Son grand-père Peter 0'Farrel a disparu sans laisser d'adresse. Dans "An irish story", Kelly Rivière, la petite fille, est partie en quête puisque sa mère Margaret n'a pas voulu révéler le secret de la famille. Volubile, Kelly raconte sur scène ce qui devient vite, par elle et pour elle, une épopée. Don ou atavisme familial ? Au spectateur de décider mais il est comblé devant le collier de perles théâtrales qui lui est présenté.



© David Jungman.
© David Jungman.
Trimballé de Lyon à Dublin via Londres. Au départ, Kelly s'y prend un peu, faussement, gauchement, par un timide stand up mais l'histoire accroche.
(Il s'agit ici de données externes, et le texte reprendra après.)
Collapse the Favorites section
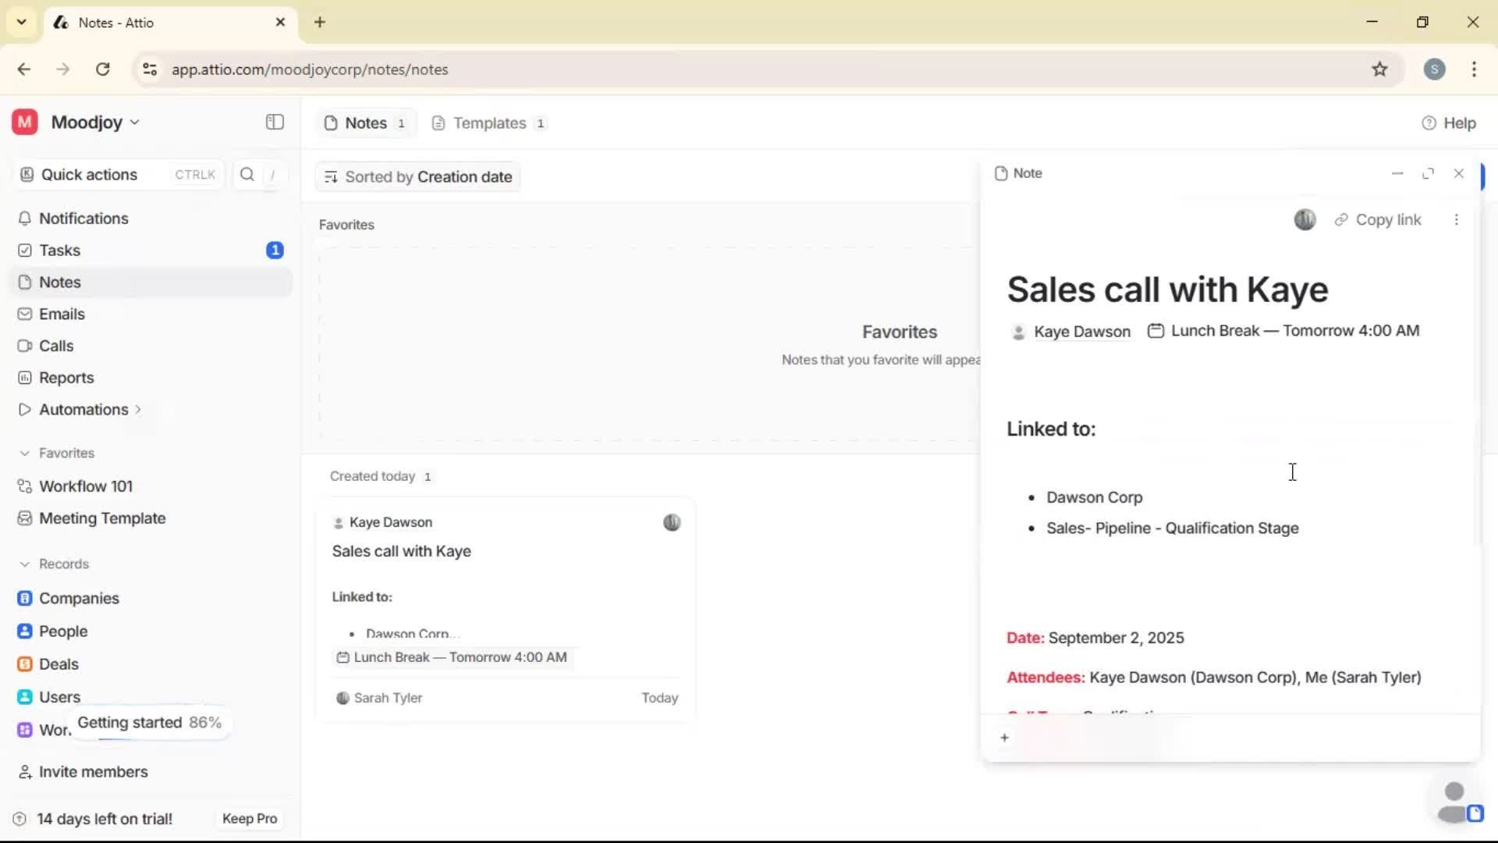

Il y a la personnalité de cet aïeul "so Irish" rejoignant étonnamment Londres pour reconstruire la ville dévastée par la guerre, qui a eu une fille, et a disparu comme bien d'autres… Disparus dans une mer d'alcool ? Peut-être… Que peut-on attendre de ces diables d'hommes, seuls garçons de fratries de filles (nombreuses) et eux–mêmes géniteurs de légendes…
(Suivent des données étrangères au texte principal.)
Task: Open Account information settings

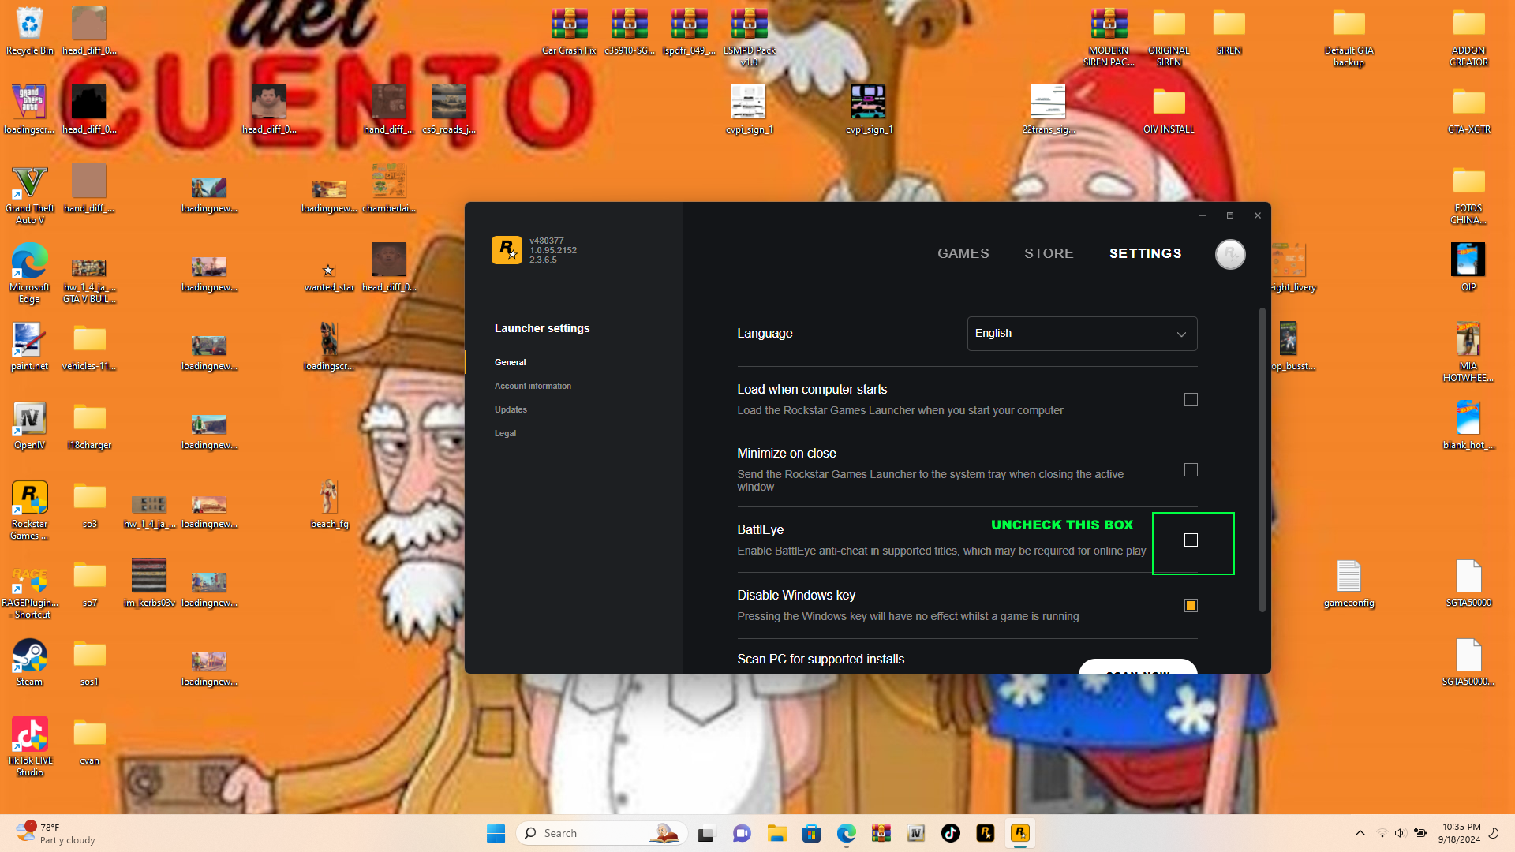Action: tap(533, 386)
À mesure que l'histoire avance, le récit devient dialogue. Le personnage est de plus en plus échauffé, de plus en plus passionné. Comme ébrié. Des paroles prises sur le vif, des personnages incarnés. Les accents à couper au couteau, ces îles de par delà la Manche ou le channel, de la mer d'Irlande Muir Éireann ou Irish sea, les rituels de la "cup of Tea", de la Guinness, la mère, les cousines, les voisins, le pub, tout y passe.

© David Jungman.
© David Jungman.
Les mots, les gestes, les sons se mêlent, s'engendrent pour devenir musique et expression, au rythme de l'invraisemblable que c'en est époustouflant. Il n'est pas besoin de traduction pour comprendre ce spectacle multilingue… Chaleureux, vivant, il est comme travaillé de l'intérieur par une forme de transformisme, irrésistible de drôlerie.

Assurément, les mots et l'enchainement des épisodes, leur précision font vrai, plus que vrai. Immergé dans ce matériau de théâtre, le spectateur accompagne l'histoire, entre en mythologie, embrasse l'âme irlandaise. Peu lui chaut que le secret, lui, ne soit pas dévoilé (même si le spectateur a sa petite idée sur l'origine de la disparition de Peter O'Farrel).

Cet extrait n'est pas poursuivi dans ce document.